§ **WORK REQUEST**
Every word of the data below has to be copied faithfully.

§ **SUPPLIED DATA**
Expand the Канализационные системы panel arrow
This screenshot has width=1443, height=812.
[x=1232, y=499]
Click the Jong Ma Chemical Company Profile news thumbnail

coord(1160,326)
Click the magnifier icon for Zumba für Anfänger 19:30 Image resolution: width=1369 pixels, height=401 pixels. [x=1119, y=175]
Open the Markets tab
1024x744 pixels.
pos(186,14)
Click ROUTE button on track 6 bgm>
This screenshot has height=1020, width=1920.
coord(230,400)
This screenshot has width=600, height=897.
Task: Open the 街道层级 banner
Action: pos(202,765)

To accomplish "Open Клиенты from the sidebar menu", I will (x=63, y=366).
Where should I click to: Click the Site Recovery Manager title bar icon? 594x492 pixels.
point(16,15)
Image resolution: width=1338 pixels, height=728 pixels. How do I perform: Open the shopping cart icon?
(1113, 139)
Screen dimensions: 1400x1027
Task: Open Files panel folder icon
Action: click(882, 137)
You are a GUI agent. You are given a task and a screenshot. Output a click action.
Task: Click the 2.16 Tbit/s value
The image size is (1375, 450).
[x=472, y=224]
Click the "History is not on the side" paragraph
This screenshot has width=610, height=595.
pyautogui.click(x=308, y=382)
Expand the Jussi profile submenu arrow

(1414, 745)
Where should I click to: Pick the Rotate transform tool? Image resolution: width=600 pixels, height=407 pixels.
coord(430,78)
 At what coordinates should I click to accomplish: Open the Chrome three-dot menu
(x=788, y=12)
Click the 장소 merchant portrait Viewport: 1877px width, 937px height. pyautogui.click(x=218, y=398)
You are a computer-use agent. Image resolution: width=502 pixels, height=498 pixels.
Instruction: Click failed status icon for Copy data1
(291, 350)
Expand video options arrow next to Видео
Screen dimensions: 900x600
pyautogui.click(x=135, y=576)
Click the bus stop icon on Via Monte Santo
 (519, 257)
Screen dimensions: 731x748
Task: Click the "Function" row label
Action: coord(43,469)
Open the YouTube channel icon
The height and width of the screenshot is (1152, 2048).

§ **SOLUTION TO THIS TASK**
Expand the Канализационные системы panel arrow
This screenshot has width=1443, height=812.
[x=1232, y=499]
Click the Jong Ma Chemical Company Profile news thumbnail

coord(1160,326)
Click the magnifier icon for Zumba für Anfänger 19:30 Image resolution: width=1369 pixels, height=401 pixels. [x=1119, y=175]
Open the Markets tab
1024x744 pixels.
pos(186,14)
Click ROUTE button on track 6 bgm>
This screenshot has height=1020, width=1920.
coord(230,400)
This screenshot has width=600, height=897.
Task: Open the 街道层级 banner
Action: pos(202,765)

To accomplish "Open Клиенты from the sidebar menu", I will (x=63, y=366).
Where should I click to: Click the Site Recovery Manager title bar icon? 594x492 pixels.
point(16,15)
Image resolution: width=1338 pixels, height=728 pixels. How do I perform: Open the shopping cart icon?
(1113, 139)
Screen dimensions: 1400x1027
Task: Open Files panel folder icon
Action: click(882, 137)
You are a GUI agent. You are given a task and a screenshot. Output a click action.
Task: Click the 2.16 Tbit/s value
The image size is (1375, 450).
[x=472, y=224]
Click the "History is not on the side" paragraph
This screenshot has width=610, height=595.
pyautogui.click(x=308, y=382)
Expand the Jussi profile submenu arrow

(1414, 745)
Where should I click to: Pick the Rotate transform tool? Image resolution: width=600 pixels, height=407 pixels.
coord(430,78)
 At what coordinates should I click to accomplish: Open the Chrome three-dot menu
(x=788, y=12)
Click the 장소 merchant portrait Viewport: 1877px width, 937px height. pyautogui.click(x=218, y=398)
You are a computer-use agent. Image resolution: width=502 pixels, height=498 pixels.
Instruction: Click failed status icon for Copy data1
(291, 350)
Expand video options arrow next to Видео
Screen dimensions: 900x600
pyautogui.click(x=135, y=576)
Click the bus stop icon on Via Monte Santo
 (519, 257)
Screen dimensions: 731x748
Task: Click the "Function" row label
Action: coord(43,469)
Open the YouTube channel icon
The height and width of the screenshot is (1152, 2048).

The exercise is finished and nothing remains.